What is Nix?

Nix is:

declerative
purely functional
lazily evaluated
dynamically typed.

It is a programming language where you describe your intended final result and Nix will sort the rest. The idea is simple:

  • Every package is defined by exactly what goes into it.
  • Each package is stored in its own location.

Traditional package managers for Unix-like distros like apt, brew and npm , store their packages in a shared location like

/usr/lib

This causes issues when upgrading one package can break another. Nix gives each package its own folder, based on a hash of everything that goes into it. This includes source code, compiler version, flags, dependencies etc. This means that a change to anything will result in a different hash meaning different versions of the same packages can coexist. This provides immense reproducability. A package built on one system will be identical on anyone else’s. Switching to an old version is easy given the old package was never overwritten and installing/removing packages won’t break other things.

What is NixOS?

NixOS is an OS using the Linux kernel based around the aforementioned Nix package manager. On a normal Linux distro, you configure the system by running commands, editing configuration files and installing packages. NixOS is configured by a single file, usually called ‘configuration.nix’. When the user runs a ‘rebuild’ command, NixOS reads the configuration and creates the system based on that.

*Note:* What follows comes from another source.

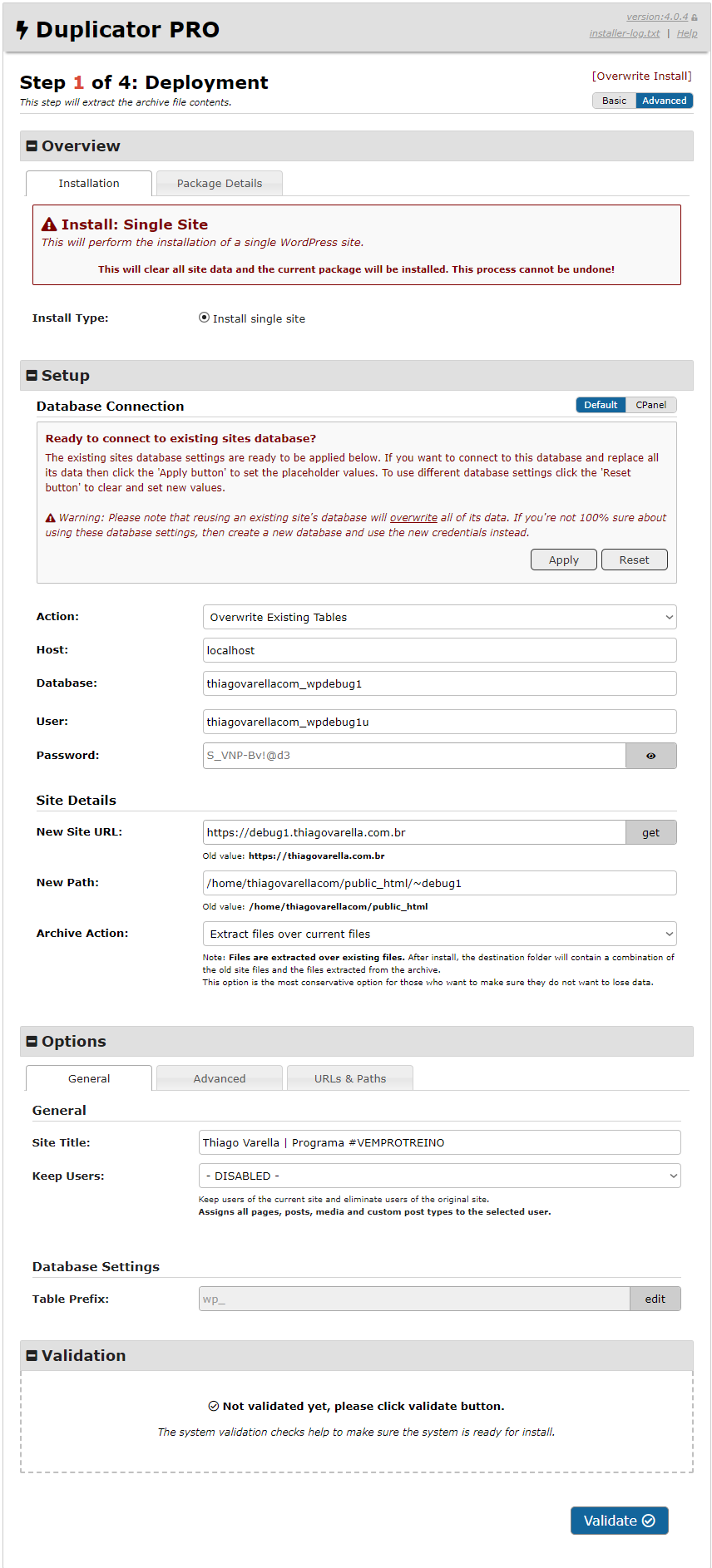Click the version lock icon

(695, 17)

An example of a snippet from a NixOS config is:

{ config, pkgs, ... }:

{
  services.nginx.enable = true;
  users.users.rache.isNormalUser = true;
  environment.systemPackages = with pkgs; [ git firefox ];
  networking.hostName = "elysia";
}

Flakes

Before flakes, NixOS suffered from an issue where depending on when two users last updated, the same package might be different versions. There was also no way to structure a Nix project or declare its dependencies.

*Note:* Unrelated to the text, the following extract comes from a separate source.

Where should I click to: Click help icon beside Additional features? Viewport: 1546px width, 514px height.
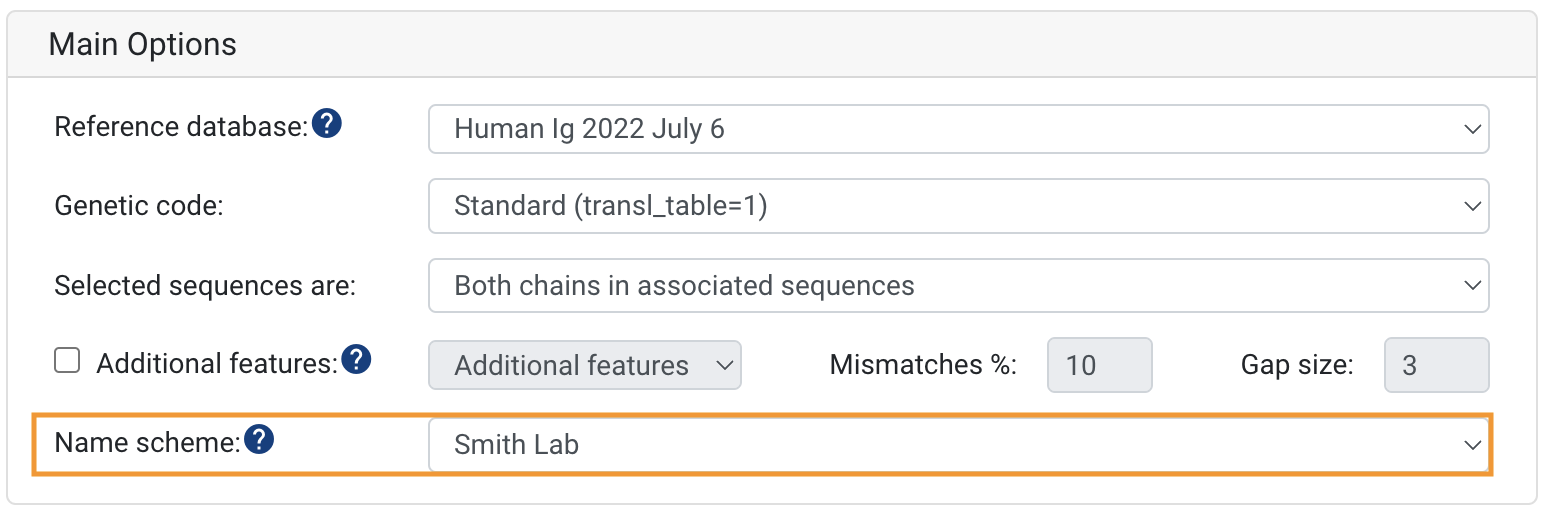click(x=357, y=360)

A flake is a repository or folder that has a ‘flake.nix’ file with the following structure:

{
  description = "project";

  inputs = {
    nixpkgs.url = "github:NixOS/nixpkgs/nixos-24.05";
    home-manager.url = "github:nix-community/home-manager";
  };

  outputs = { self, nixpkgs, home-manager, ... }: {
    # NixOS configs, packages, dev shells, etc.
  };
}

The flake is split into two sections; inputs and outputs. In ‘inputs’ you declare where your dependencies come from such as git repos or other flakes. In ‘outputs’, you declare what your flake produces such as packages or NixOS configs.

When you use a flake, Nix automatically creates a flake.lock file that pins every input to an exact hash.

Home Manager

NixOS manages packages at the system level. This means packages are installed here across all users. Home Manager brings the declerative philosophy to the home directory level. It allows you to declare your dotfiles and configs decleratively.

{ config, pkgs, ... }:

{
  home.packages = with pkgs; [ ripgrep fzf bat ];

  programs.git = {
    enable = true;
    userName = "Rache";
    userEmail = "rache@bartmoss.com";
  };
}

This means when you rebuild your system using a home-manager based NixOS config, not only will NixOS automatically reinstall the system’s and each user’s packages but it will also reapply each user’s declared personal configs.

The best part about Home Manager is that it works on any system running Nix, not just NixOS. This includes macOS, WSL and any Linux distro.